When Greaves and MacAskill claim that we ought to have a zero rate of pure time preference, they are claiming that we ought not care less about consequences purely because they occur later in time. This pattern of caring really does seem indefensible. Suppose, for example, that a villain has set a time-bomb in an elementary school classroom. You initially think it is set to go off in a year’s time, and you are horrified. In a year’s time, 30 children will die. Suppose that the villain then tells you that they’ve set the bomb to go off in ten years’ time. In ten years’ time, 30 children will die. Are you now less horrified? If you had a positive rate of pure time preference, you would be. But that seems absurd.
As Ord points out, positive rates of pure time preference seem even less defensible when we consider longer time scales: ‘At a rate of pure time preference of 1 percent, a single death in 6,000 years’ time would be vastly more important than a billion deaths in 9,000 years. And King Tutankhamun would have been obliged to value a single day of suffering in the life of one of his contemporaries as more important than a lifetime of suffering for all 7.7 billion people alive today.’
Thanks again for the post! It’s good to see longtermism getting some critical examination.
Hi Elliott, just a few side comments from someone sympathetic to Vaden’s critique:
I largely agree with your take on time preference. One thing I’d like to emphasize is that thought experiments used to justify a zero discount factor are typically conditional on knowing that future people will exist, and what the consequences will be. This is useful for sorting out our values, but less so when it comes to action, because we never have such guarantees. I think there’s often a move made where people say “in theory we should have a zero discount factor, so let’s focus on the future!”. But the conclusion ignores that in practice we never have such unconditional knowledge of the future.
Re: the dice example:
First, your point about future expectations being undefined seems to prove too much. There are infinitely many ways of rolling a fair die (someone shouts ‘1!’ while the die is in the air, someone shouts ‘2!’, etc.). But there is clearly some sense in which I ought to assign a probability of 1⁄6 to the hypothesis that the die lands on 1.

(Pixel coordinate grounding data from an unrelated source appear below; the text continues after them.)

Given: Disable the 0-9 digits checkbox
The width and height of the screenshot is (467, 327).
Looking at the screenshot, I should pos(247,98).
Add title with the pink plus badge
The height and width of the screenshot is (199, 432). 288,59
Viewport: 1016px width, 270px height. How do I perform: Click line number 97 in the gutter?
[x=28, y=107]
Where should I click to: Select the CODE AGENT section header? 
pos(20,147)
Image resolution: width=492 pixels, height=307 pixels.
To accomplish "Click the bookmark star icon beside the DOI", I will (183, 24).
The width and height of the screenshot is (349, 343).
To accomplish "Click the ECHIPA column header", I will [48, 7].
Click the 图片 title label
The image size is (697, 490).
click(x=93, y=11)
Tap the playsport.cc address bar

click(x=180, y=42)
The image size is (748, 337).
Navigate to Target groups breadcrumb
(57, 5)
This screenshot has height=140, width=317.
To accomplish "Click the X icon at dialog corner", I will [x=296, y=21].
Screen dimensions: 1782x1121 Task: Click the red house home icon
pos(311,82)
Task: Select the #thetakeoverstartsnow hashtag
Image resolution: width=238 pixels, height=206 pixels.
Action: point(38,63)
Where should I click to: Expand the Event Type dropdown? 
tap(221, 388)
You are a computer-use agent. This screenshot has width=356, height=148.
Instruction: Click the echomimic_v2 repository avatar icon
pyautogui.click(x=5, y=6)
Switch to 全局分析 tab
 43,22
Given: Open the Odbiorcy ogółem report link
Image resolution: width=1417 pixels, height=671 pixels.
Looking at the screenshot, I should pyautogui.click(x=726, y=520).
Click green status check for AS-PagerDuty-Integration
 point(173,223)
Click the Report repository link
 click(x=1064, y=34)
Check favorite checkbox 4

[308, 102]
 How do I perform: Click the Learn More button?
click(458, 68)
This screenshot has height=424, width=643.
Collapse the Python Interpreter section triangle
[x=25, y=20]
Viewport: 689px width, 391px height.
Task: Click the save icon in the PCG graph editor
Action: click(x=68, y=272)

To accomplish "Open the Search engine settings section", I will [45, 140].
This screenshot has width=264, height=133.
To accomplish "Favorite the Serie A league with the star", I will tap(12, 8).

True—there are infinitely many things that can happen while the die is in the air, but that’s not the outcome space about which we’re concerned. We’re concerned about the result of the roll, which is a finite space with six outcomes. So of course probabilities are defined in that case (and in the 6 vs 20 sided die case). Moreover, they’re defined by us, because we’ve chosen that a particular mathematical technique applies relatively well to the situation at hand. When reasoning about all possible futures however, we’re trying to shoehorn in some mathematics that is not appropriate to the problem (math is a tool—sometimes it’s useful, sometimes it’s not). We can’t even write out the outcome space in this scenario, let alone define a probability measure over it.
So, to summarise the above, we have to assign probabilities to empirical hypotheses, on pain of getting Dutch-booked and accuracy-dominated. And all reasonable-seeming probability assignments imply that we should pursue longtermist interventions.
Once you buy into the idea that you must quantify all your beliefs with numbers, then yes—you have to start assigning probabilities to all eventualities, and they must obey certain equations. But you can drop that framework completely. Numbers are not primary—again, they are just a tool. I know this community is deeply steeped in Bayesian epistemology, so this is going to be an uphill battle, but assigning credences to beliefs is not the way to generate knowledge. (I recently wrote about this brieflyhere.) Anyway, the Bayesianism debate is a much longer one (one that I think the community needs to have, however), so I won’t yell about any longer, but I do want to emphasize that it is only one way to reason about the world (and leads to many paradoxes and inconsistencies, as you all know).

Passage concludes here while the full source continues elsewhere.